WHAT THIS TASK INVOLVES =>
Begin at the top of the listing below. Write each line out exactly, ending with the line that holds "Given: Click the UPDATE_COMPLETE status icon".

========================

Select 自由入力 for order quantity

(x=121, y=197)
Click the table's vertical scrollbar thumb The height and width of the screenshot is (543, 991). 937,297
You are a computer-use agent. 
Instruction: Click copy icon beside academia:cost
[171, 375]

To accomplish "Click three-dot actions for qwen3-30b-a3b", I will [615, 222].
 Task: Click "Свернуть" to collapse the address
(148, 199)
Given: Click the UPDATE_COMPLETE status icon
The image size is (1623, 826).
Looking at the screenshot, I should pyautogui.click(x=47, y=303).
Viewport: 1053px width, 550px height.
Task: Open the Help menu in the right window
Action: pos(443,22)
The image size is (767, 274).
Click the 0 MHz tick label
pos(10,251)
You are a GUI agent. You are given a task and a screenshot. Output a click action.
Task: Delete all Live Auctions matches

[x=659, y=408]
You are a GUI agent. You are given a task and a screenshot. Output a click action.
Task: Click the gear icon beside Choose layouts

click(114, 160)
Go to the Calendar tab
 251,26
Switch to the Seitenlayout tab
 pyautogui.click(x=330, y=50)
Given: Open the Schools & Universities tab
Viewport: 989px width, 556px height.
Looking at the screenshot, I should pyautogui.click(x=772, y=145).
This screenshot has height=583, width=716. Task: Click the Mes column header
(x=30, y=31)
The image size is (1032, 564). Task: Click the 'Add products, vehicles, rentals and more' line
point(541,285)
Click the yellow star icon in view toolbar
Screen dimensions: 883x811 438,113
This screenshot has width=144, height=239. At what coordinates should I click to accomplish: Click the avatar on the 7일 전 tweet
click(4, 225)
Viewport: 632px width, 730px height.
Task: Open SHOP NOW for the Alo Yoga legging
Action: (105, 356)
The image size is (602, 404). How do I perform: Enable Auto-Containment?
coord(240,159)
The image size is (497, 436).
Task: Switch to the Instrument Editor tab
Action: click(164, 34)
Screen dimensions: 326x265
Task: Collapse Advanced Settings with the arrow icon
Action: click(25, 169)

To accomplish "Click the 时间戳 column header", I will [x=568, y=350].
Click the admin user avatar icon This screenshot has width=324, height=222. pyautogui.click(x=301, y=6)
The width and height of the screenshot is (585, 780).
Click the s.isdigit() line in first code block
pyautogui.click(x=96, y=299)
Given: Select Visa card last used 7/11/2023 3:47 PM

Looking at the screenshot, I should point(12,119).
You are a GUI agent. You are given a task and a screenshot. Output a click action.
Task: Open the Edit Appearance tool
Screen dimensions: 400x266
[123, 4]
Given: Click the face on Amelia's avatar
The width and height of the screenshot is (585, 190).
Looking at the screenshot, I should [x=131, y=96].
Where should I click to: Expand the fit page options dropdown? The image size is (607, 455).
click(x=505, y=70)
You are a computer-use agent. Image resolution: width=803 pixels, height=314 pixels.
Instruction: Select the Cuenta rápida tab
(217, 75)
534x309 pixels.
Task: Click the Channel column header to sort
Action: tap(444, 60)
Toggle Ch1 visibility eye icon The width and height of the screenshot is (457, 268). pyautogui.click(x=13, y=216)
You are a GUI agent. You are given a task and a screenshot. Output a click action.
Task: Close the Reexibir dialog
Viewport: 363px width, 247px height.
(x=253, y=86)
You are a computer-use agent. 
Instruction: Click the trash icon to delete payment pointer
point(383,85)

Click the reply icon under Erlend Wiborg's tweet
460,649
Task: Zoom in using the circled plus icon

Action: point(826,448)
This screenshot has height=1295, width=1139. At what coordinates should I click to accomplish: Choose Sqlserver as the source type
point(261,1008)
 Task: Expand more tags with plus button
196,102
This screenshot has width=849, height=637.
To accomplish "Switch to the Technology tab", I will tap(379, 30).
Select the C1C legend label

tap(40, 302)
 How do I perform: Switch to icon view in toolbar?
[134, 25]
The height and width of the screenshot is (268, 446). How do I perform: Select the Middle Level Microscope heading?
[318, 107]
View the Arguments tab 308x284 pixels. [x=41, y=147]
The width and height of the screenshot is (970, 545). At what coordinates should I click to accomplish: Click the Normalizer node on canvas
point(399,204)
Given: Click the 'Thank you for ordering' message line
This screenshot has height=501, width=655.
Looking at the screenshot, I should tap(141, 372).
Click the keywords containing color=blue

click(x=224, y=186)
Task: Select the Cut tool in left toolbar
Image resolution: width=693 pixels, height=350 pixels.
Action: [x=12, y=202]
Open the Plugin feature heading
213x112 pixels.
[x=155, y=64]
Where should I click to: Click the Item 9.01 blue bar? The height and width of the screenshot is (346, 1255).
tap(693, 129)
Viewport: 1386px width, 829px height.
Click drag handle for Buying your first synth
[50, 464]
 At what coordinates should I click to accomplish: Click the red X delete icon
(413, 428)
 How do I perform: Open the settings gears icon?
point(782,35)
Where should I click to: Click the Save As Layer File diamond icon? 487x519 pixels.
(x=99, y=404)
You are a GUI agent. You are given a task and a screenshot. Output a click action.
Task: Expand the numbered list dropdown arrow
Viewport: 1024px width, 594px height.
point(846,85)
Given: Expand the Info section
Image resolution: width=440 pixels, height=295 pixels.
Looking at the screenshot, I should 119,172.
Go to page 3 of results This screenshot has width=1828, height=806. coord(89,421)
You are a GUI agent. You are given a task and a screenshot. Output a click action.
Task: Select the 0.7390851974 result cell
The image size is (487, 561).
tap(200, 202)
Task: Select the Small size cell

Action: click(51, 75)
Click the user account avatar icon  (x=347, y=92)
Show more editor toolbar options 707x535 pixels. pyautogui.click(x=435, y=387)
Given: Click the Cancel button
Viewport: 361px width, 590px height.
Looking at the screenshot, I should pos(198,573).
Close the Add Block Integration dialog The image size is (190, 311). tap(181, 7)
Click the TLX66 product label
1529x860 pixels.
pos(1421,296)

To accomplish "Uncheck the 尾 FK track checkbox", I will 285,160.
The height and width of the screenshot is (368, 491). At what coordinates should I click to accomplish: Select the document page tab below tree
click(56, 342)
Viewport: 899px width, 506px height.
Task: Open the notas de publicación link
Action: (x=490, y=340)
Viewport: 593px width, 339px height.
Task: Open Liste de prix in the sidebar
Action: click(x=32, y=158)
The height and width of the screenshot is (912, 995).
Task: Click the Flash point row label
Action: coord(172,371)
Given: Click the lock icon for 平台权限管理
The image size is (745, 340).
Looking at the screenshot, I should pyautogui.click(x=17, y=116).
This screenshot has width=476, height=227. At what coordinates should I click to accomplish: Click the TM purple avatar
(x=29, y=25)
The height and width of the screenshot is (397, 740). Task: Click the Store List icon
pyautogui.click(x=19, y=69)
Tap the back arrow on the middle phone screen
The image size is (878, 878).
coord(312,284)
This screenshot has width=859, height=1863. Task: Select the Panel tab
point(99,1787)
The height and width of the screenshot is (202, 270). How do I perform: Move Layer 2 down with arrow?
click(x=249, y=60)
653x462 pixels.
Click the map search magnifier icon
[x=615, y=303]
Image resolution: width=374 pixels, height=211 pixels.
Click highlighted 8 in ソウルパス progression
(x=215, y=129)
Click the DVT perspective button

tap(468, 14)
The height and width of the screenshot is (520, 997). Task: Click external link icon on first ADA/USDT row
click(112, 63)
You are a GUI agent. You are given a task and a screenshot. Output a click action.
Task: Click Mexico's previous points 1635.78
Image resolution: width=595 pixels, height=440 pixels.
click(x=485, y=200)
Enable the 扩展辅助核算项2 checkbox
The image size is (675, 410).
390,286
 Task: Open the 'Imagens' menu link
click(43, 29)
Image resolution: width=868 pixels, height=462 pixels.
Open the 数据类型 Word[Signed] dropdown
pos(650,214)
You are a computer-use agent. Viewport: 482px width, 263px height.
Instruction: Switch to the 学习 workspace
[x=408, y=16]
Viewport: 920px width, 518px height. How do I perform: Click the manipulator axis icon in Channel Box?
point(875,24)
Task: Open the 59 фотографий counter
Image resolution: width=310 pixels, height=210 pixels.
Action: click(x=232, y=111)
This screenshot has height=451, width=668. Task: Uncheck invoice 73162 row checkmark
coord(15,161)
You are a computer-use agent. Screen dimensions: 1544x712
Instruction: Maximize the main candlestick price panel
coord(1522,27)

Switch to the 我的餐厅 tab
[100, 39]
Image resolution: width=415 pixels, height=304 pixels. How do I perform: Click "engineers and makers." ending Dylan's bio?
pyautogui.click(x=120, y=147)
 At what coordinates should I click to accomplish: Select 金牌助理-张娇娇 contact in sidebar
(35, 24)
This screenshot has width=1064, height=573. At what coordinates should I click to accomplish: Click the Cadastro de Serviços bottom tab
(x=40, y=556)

========================

SOLUTION FOR THIS EXERCISE =>
Select 自由入力 for order quantity

(x=121, y=197)
Click the table's vertical scrollbar thumb The height and width of the screenshot is (543, 991). 937,297
You are a computer-use agent. 
Instruction: Click copy icon beside academia:cost
[171, 375]

To accomplish "Click three-dot actions for qwen3-30b-a3b", I will [615, 222].
 Task: Click "Свернуть" to collapse the address
(148, 199)
Given: Click the UPDATE_COMPLETE status icon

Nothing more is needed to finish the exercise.